Faute de place, Yersin installe son matériel de laboratoire dans une paillote qu'il fait bâtir à la hâte dans la cour de l'hôpital de la ville. Puis il parcourt le quartier chinois où la peste fait des ravages, alors qu'elle épargne la ville européenne. Il ne peut que constater des conditions hygiéniques déplorables, qui favorisent l'épidémie. Les familles s'entassent dans de misérables logements en colocation avec des millions de rats. Les ordures traînent partout, les égouts débordent. C'est une horreur. Mais il en faut plus pour décourager Yersin. Du 17 au 19 juin, il multiplie les autopsies et les prélèvements sur les cadavres des pestiférés. "Il était tout indiqué de rechercher tout d'abord s'il existe un microbe dans le sang des malades et dans la pulpe des bubons", écrit-il par la suite. Le 20 juin 1894, des bacilles, il en trouve.

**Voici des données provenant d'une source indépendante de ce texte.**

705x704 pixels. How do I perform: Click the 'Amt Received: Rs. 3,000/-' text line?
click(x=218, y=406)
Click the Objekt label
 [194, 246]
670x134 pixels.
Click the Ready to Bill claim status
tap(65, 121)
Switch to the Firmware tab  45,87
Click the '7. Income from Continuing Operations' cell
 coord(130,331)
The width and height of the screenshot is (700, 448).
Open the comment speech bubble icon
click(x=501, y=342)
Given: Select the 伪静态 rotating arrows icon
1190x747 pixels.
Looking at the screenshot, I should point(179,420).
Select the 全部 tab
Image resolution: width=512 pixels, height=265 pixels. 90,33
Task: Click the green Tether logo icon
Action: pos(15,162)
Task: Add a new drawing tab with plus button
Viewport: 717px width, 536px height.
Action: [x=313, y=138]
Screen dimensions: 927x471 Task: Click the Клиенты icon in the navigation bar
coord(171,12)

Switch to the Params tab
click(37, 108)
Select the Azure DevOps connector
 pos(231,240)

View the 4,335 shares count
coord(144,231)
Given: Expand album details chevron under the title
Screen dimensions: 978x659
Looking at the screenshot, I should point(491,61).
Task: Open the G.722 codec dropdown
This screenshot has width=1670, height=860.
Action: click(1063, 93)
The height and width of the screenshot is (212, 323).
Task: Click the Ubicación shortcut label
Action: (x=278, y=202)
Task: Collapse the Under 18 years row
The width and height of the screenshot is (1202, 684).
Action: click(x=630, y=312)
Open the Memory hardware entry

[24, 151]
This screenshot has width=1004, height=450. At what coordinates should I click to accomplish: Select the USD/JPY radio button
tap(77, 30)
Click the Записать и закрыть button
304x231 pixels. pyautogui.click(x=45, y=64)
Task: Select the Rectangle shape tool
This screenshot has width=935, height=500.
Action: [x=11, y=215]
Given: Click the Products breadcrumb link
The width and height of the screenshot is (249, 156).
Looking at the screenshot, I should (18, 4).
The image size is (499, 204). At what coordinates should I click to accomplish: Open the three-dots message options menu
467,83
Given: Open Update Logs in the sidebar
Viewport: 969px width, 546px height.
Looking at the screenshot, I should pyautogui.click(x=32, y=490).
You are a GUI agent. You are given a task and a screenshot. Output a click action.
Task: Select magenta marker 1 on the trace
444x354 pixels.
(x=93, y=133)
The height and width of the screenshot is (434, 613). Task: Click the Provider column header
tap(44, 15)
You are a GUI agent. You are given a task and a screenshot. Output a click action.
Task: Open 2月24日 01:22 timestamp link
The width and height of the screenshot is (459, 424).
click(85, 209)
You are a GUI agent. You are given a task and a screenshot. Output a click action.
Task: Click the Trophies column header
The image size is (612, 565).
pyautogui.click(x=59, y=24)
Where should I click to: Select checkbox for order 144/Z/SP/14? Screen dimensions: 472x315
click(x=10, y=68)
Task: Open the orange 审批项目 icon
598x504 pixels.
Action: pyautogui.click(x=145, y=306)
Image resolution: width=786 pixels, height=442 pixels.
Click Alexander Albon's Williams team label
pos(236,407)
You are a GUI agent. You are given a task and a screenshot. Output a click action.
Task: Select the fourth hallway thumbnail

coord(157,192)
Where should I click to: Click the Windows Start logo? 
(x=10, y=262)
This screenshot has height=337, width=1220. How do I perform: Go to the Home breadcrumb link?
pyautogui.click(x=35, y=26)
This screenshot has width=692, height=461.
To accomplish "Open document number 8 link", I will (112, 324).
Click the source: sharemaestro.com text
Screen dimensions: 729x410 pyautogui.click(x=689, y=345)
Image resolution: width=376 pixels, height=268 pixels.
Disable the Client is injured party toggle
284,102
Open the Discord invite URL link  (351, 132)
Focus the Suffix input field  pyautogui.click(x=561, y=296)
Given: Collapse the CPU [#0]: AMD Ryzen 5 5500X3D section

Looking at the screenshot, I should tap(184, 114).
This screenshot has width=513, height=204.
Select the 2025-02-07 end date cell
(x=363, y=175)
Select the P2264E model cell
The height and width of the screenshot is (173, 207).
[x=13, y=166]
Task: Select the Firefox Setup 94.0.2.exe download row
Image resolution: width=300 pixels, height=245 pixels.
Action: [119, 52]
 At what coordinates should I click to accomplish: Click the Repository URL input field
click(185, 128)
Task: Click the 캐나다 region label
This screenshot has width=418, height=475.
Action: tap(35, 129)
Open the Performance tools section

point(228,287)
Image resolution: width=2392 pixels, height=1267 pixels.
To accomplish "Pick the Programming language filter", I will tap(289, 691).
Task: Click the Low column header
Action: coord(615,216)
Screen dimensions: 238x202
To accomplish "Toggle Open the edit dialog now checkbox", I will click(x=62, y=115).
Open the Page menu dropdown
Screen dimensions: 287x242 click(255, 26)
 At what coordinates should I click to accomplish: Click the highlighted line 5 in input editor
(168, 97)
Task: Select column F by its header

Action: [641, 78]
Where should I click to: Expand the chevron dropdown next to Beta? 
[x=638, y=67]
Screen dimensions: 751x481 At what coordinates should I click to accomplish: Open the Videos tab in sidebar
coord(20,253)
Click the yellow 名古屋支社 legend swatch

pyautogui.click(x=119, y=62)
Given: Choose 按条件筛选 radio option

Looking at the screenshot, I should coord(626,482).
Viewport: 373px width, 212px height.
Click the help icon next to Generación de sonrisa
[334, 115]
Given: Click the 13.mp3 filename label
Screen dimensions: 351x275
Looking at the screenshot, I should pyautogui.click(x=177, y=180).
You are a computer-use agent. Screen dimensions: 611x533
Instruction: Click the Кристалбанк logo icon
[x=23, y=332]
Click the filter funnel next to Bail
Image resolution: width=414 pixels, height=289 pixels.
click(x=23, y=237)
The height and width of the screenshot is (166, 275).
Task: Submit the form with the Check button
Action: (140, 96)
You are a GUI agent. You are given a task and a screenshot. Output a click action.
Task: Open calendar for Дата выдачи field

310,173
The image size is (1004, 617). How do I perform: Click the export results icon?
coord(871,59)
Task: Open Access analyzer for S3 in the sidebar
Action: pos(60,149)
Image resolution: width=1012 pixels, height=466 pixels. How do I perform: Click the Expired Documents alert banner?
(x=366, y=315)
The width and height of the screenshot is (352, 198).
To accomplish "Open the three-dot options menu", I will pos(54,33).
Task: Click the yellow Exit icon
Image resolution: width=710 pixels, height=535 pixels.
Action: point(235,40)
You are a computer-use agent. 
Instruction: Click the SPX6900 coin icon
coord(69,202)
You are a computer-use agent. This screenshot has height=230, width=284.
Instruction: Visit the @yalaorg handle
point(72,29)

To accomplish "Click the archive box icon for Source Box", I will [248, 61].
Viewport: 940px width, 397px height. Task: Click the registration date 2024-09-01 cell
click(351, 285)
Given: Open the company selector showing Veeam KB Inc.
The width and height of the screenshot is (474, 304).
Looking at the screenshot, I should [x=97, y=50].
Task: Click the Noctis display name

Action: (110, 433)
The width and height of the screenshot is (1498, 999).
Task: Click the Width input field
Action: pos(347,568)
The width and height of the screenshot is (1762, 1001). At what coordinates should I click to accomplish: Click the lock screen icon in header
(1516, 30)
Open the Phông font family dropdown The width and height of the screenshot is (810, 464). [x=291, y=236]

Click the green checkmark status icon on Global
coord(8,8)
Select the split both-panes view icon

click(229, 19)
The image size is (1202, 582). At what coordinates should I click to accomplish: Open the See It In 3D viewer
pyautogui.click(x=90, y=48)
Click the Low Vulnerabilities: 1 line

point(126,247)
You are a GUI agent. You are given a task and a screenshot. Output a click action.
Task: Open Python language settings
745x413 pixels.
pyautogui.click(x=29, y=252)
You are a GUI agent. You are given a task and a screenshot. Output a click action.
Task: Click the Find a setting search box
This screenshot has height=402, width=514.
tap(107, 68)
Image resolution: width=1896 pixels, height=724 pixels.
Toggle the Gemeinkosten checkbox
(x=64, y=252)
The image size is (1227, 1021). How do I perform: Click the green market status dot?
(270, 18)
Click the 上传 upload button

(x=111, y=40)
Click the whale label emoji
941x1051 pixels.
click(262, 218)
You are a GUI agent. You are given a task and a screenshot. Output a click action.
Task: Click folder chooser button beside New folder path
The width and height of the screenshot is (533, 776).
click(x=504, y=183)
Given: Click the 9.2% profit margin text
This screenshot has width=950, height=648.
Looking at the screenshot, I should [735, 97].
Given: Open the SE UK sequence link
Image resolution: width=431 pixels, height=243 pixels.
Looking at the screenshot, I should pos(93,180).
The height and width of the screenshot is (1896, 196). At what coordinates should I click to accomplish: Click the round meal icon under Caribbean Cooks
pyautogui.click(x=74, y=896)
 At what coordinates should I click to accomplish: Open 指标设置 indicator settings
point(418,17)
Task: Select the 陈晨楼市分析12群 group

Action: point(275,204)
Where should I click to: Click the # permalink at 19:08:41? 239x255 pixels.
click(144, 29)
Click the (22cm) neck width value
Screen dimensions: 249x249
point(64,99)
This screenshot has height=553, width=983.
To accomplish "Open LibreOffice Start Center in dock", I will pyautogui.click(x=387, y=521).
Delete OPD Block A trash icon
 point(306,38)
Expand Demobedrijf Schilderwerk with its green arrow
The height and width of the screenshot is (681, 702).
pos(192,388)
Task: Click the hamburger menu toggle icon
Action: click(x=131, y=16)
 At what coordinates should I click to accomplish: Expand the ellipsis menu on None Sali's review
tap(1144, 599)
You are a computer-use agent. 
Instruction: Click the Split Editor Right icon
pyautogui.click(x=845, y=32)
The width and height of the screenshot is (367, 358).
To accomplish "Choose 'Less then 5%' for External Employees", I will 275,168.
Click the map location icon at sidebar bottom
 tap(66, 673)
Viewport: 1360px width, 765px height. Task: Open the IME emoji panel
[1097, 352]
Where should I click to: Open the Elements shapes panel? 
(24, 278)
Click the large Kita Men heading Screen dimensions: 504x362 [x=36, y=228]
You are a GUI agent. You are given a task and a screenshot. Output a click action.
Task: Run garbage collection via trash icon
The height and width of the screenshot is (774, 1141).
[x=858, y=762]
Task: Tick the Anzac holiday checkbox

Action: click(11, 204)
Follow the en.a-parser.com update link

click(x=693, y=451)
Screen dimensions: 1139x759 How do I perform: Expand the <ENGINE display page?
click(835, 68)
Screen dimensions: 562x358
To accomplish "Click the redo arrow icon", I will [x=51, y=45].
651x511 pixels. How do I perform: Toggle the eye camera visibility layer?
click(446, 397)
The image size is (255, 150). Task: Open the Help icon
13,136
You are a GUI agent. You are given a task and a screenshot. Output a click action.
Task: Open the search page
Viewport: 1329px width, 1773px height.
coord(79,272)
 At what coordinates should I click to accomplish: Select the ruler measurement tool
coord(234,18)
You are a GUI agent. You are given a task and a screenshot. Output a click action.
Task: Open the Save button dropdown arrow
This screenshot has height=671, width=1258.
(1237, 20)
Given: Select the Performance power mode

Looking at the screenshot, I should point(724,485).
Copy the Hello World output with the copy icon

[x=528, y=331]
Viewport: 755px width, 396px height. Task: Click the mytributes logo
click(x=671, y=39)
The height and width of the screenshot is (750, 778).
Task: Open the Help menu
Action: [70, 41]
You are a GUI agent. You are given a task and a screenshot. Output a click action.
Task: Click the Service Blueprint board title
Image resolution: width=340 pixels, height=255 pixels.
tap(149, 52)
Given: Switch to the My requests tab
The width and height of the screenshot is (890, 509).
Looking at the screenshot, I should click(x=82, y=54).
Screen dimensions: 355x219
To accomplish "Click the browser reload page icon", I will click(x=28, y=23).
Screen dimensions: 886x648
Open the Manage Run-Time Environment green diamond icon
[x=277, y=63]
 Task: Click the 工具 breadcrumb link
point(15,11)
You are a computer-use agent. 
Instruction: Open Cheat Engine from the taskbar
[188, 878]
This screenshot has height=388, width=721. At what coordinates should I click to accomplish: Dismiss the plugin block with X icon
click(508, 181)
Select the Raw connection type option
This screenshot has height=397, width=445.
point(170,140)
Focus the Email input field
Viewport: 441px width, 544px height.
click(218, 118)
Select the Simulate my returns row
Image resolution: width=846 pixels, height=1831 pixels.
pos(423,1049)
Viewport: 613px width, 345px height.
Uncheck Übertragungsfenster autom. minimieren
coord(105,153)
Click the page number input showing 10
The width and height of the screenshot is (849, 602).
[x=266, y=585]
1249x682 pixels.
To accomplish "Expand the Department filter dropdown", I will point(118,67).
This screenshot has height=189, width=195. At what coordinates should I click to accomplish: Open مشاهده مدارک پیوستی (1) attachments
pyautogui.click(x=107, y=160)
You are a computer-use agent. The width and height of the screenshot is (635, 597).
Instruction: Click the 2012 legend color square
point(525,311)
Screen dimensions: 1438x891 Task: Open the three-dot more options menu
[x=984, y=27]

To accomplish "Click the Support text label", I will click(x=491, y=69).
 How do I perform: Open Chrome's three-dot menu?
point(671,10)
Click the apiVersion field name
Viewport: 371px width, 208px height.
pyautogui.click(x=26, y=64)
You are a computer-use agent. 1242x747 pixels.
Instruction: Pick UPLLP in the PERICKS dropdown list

Ça fourmille, ça grouille. "La pulpe des bubons est, dans tous les cas, remplie d'une véritable purée d'un bacille court, trapu, à bouts arrondis, assez facile à colorer par les couleurs d'aniline, et ne se teignant pas par la méthode de Gram", note-t-il.
Durant plusieurs jours, Yersin multiplie les observations et les expériences pour confondre définitivement le tueur microscopique. Il injecte la purée de bacilles d'un animal à l'autre pour en vérifier la virulence. Il confirme que les rats sont les grands pourvoyeurs de la peste. Mais comment la bactérie fait-elle pour sauter du rongeur à l'homme ? Il a beau chercher, il ne trouve pas. Peste ! Il n'a pas l'idée d'incriminer la puce. En revanche, il constate que la mouche est victime du bacille. "Il y avait beaucoup de mouches crevées. J'ai pris une de ces mouches, et après lui avoir arraché les pattes, les ailes et la tête, je l'ai broyée dans du bouillon et l'ai inoculée à un cobaye. Le liquide d'inoculation contenait une grande quantité de bacilles absolument semblables à celui de la peste, et le cobaye est mort en 48 heures avec les lésions spécifiques de la maladie."
Incubateurs
Simultanément, l'équipe japonaise de Shibasaburo Kitasato, qui a également été appelée à la rescousse, ne parvient pas à observer le même grouillement de bacilles que Yersin. Étrange. On en connaît maintenant la raison : les Japonais, mieux outillés que Yersin, font incuber les échantillons à 37 °C, croyant qu'à cette température les bactéries prolifèrent davantage. Or ce n'est pas le cas : Yersinia pestis préfère une température plus basse. Voilà pourquoi Yersin, qui n'utilise pas d'incubateurs, les repère, lui. Finalement Kitasato parvient, croit-il, à isoler un bacille. Les deux savants décident de partager la découverte. Ultérieurement, les échantillons envoyés par le Japonais en Occident ne montreront que des streptocoques, et non le bacille de peste. Voilà pourquoi, en 1970, le mérite de la découverte du bacille de la peste revient officiellement à Alexandre Yersin et à lui seul.
En revanche, le médecin ne parviendra jamais à fabriquer un vaccin efficace contre la peste. Sa mission achevée à Hong Kong, il s'installe au Vietnam où il poursuit ses recherches en les finançant avec la culture de l'hévéa. Il vend le latex à Michelin. Homme plein de compassion, il soigne gratuitement les centaines d'Annamites qui viennent le trouver. Ce qu'il écrit alors à sa mère devrait être médité par tous les médecins d'aujourd'hui : "Je ne fais pas payer ces gens, la médecine c'est mon pastorat. Demander de l'argent pour soigner un de ces malades, c'est un peu lui dire la bourse ou la vie." On devrait dire ça à Jacques Servier.